**Task to complete**
Would you transcribe the line that holds "[Cookies Settings] (24, 2550)", plus every line beneath it through the end of the data, exactly and with nothing added?

**Data for analysis**
+++

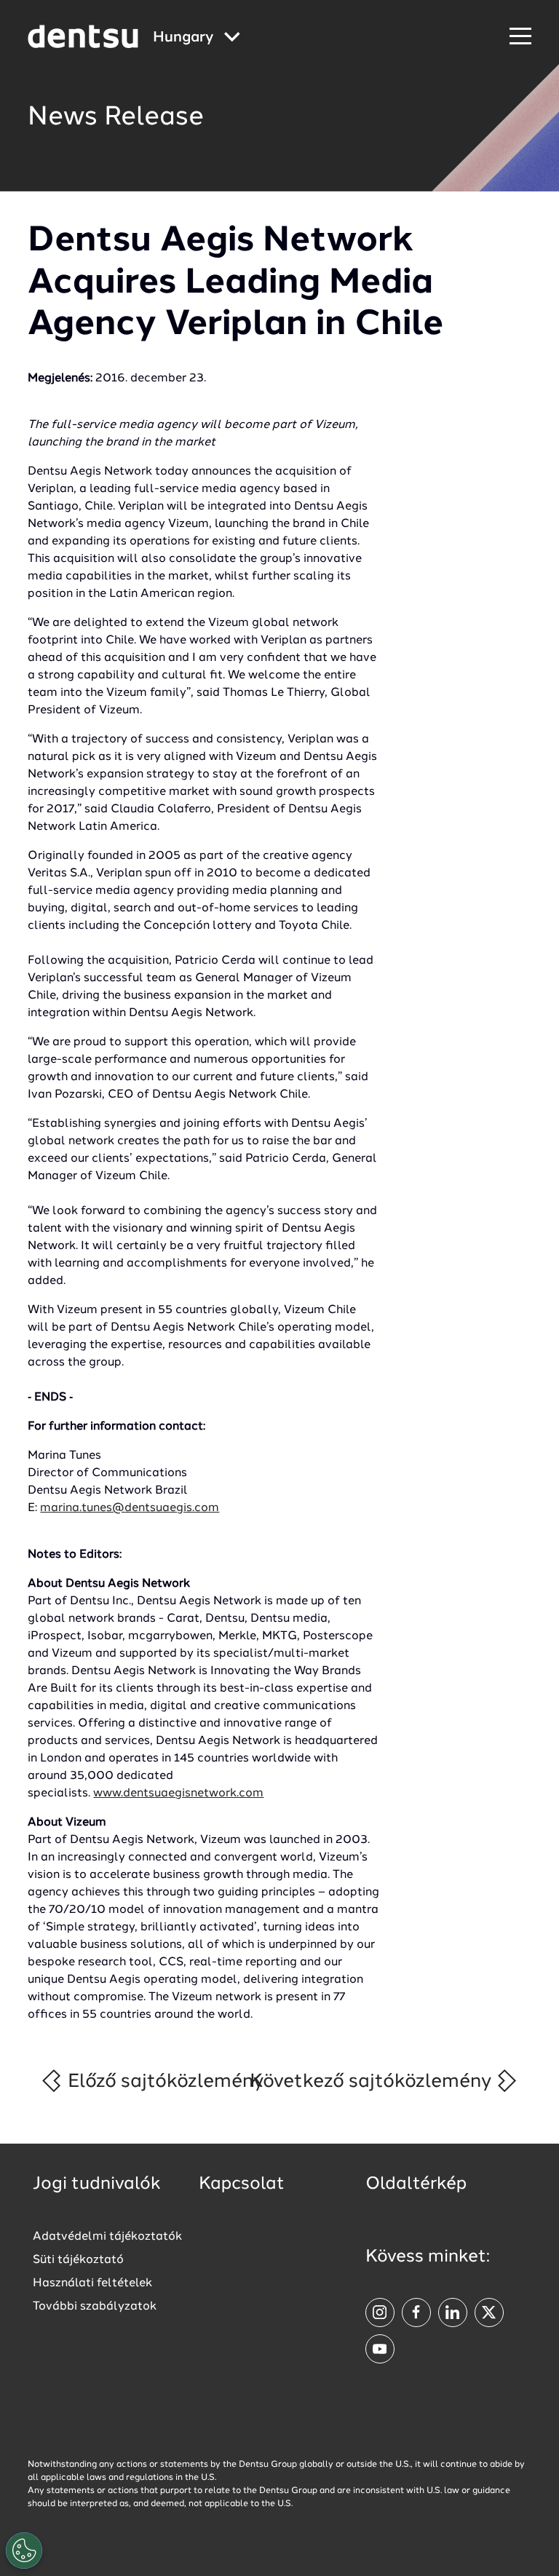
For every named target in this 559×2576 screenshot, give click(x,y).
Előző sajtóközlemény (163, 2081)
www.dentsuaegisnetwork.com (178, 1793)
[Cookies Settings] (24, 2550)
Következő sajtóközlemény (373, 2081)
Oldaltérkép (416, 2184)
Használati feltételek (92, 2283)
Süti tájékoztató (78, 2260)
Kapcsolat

+++

**Reply to the exercise**
[Cookies Settings] (24, 2550)
Következő sajtóközlemény (373, 2081)
Oldaltérkép (416, 2184)
Használati feltételek (92, 2283)
Süti tájékoztató (78, 2260)
Kapcsolat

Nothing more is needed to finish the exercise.